Slovenia’s ambassador Vojislav Suc, speaking on behalf of the European Union, told the U.N. Human Rights Council the findings of the report, which said the violations has been “committed primarily by state actors and in complete impunity”, were alarming.
The council adopted an EU resolution for a one-year commission by a vote of 19 states in favor and seven against, with 21 abstentions.
The African vote was split, with Burundi and Morocco voting against, Ghana voting in favor and the other 11 African members including Kenya, Nigeria and South Africa abstaining.
Burundi’s ambassador Renovat Tabu rejected the resolution as containing “a lot of lies” about the situation in the country, which he said had stabilized.

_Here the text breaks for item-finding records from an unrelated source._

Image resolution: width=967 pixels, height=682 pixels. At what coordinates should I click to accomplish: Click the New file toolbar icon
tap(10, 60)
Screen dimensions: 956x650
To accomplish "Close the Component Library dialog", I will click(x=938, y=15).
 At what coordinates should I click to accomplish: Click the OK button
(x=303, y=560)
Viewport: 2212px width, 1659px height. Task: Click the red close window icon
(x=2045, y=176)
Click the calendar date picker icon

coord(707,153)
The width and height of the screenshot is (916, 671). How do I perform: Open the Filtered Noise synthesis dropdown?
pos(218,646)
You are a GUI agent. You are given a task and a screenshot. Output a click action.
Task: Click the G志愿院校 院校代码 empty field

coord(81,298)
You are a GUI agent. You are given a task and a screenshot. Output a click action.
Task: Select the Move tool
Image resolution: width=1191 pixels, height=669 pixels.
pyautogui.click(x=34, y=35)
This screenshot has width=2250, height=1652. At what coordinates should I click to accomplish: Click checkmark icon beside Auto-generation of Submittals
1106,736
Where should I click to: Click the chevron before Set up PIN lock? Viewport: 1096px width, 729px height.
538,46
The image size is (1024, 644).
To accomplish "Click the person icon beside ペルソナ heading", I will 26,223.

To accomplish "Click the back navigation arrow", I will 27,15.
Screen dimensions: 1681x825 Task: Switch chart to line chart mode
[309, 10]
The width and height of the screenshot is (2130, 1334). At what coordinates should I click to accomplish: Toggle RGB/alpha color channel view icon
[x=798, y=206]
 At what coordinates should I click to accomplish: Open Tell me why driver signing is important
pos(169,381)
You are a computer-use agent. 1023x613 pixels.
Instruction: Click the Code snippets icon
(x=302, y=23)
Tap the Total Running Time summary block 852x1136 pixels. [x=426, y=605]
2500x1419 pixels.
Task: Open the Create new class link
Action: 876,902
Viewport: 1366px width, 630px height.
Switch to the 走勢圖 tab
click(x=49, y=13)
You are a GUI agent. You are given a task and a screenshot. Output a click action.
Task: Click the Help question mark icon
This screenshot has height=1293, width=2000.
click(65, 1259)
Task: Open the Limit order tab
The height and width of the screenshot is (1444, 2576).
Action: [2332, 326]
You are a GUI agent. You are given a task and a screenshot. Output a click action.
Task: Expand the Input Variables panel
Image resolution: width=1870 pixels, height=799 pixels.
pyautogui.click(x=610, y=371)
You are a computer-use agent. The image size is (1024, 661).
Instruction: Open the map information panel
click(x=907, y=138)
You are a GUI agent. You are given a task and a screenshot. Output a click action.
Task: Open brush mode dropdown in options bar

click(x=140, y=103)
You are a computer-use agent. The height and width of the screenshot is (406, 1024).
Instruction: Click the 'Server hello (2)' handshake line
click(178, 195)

“For the government of Burundi, the creation of another investigating mechanism is inappropriate and unjustified given that the country has enough other mechanism for monitoring the human rights situation in the country already,” he said.
“We can never say it enough, resolutions imposed on states without their consent are nothing more or less than politicization, impartiality and selectivity.”
Christof Heyns, one of the U.N. experts, told reporters on Tuesday: “The crisis is not over, it has deepened in Burundi.”
The International Criminal Court has begun “preliminary investigations” into Burundi, he said.